What the task asks: Check every line of the records below for the string "target" and copy the ones that have it.

───── Task inputs ─────

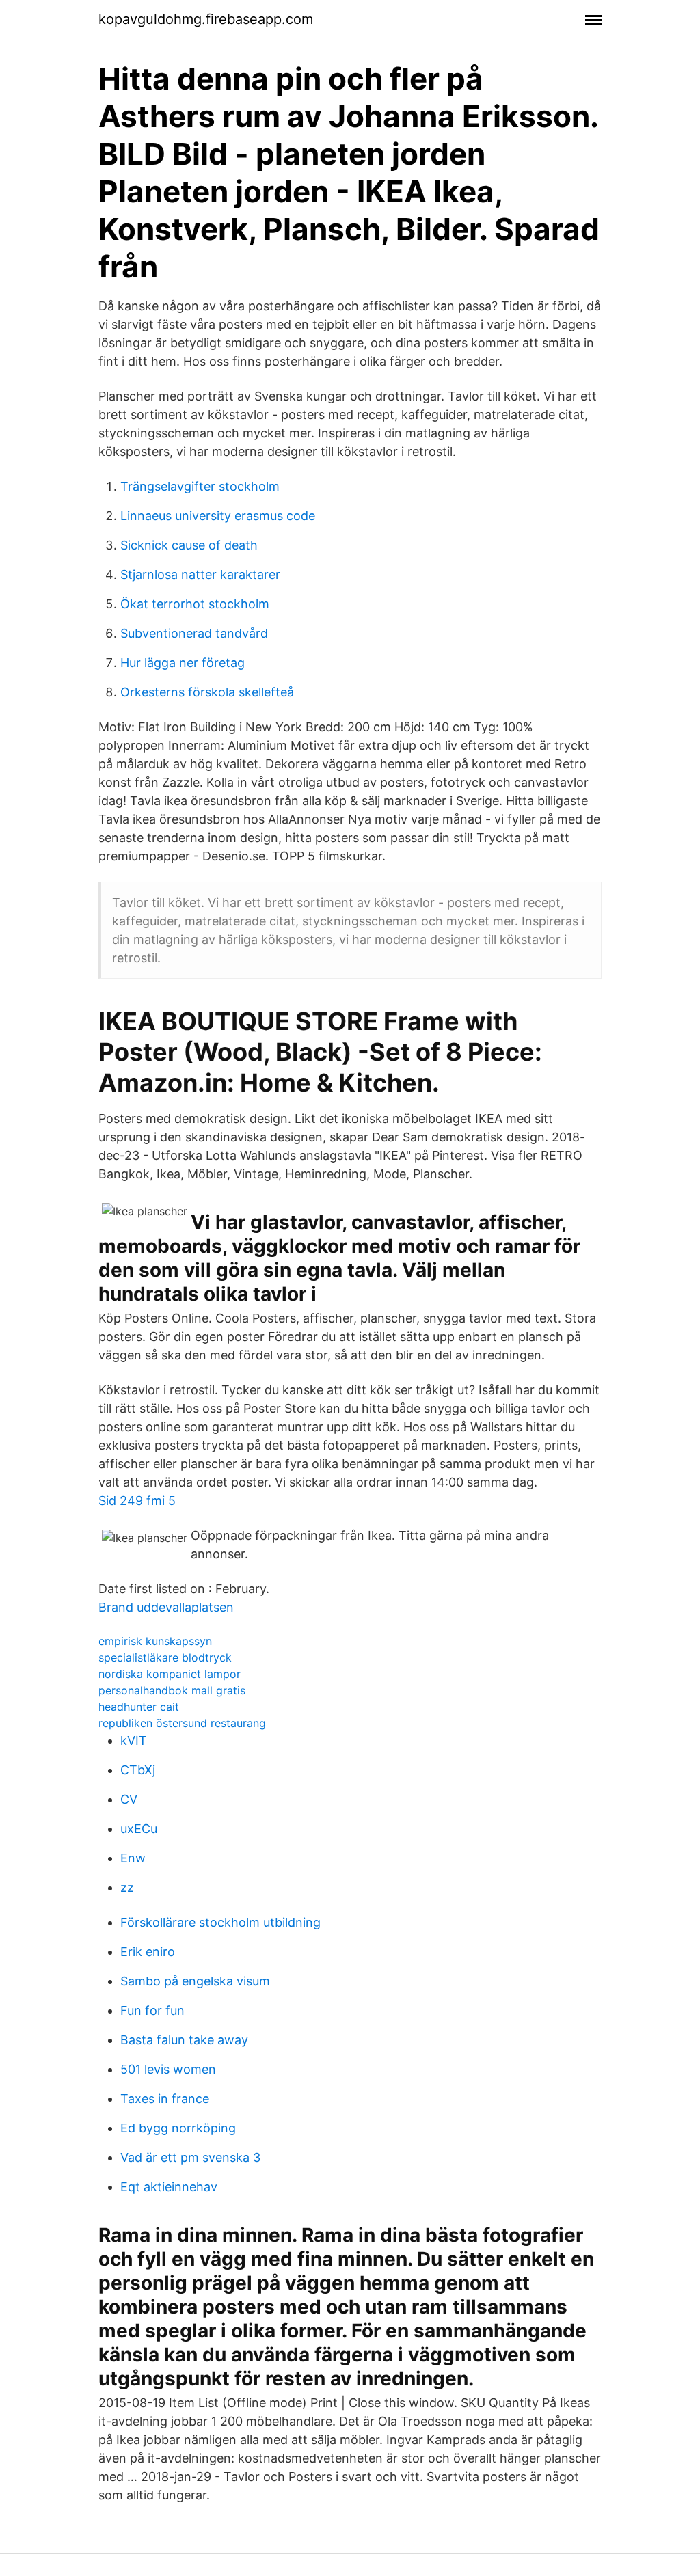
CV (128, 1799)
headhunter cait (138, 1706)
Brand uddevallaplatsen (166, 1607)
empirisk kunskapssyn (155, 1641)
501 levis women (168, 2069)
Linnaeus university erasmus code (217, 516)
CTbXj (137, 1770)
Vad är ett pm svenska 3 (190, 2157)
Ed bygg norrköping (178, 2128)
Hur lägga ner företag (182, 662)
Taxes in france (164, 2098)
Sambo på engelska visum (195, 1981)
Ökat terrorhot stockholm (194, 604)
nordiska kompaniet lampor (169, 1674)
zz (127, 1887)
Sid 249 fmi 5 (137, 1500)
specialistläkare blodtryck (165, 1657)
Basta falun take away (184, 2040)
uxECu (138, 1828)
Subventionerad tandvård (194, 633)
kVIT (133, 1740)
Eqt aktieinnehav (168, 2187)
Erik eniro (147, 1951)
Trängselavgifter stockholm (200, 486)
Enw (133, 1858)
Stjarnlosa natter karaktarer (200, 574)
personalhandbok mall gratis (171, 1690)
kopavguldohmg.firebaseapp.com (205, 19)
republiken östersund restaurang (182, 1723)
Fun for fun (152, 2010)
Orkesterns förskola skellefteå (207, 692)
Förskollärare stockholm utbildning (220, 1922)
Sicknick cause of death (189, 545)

─────
───── Task inputs ─────

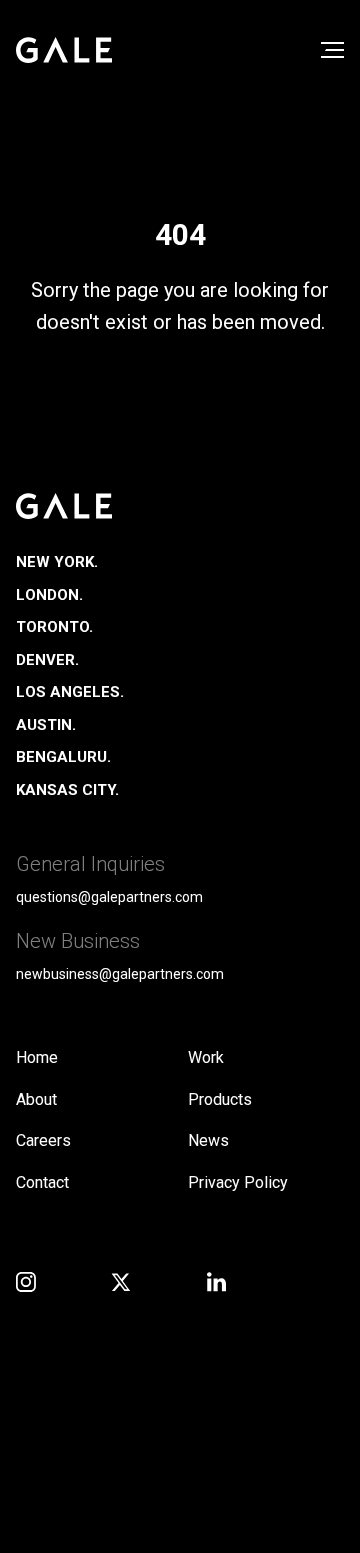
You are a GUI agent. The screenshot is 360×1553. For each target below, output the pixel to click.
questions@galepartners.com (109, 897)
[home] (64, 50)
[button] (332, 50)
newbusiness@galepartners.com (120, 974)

─────
───── Task inputs ─────

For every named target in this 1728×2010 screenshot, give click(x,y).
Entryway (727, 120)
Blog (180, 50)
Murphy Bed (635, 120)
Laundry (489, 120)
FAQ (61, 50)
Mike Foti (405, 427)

─────

Answer to this exercise:
You are a GUI agent. The screenshot is 360×1553. For each target below, output the pixel to click.
For every named target in this 1728×2010 screenshot, give click(x,y).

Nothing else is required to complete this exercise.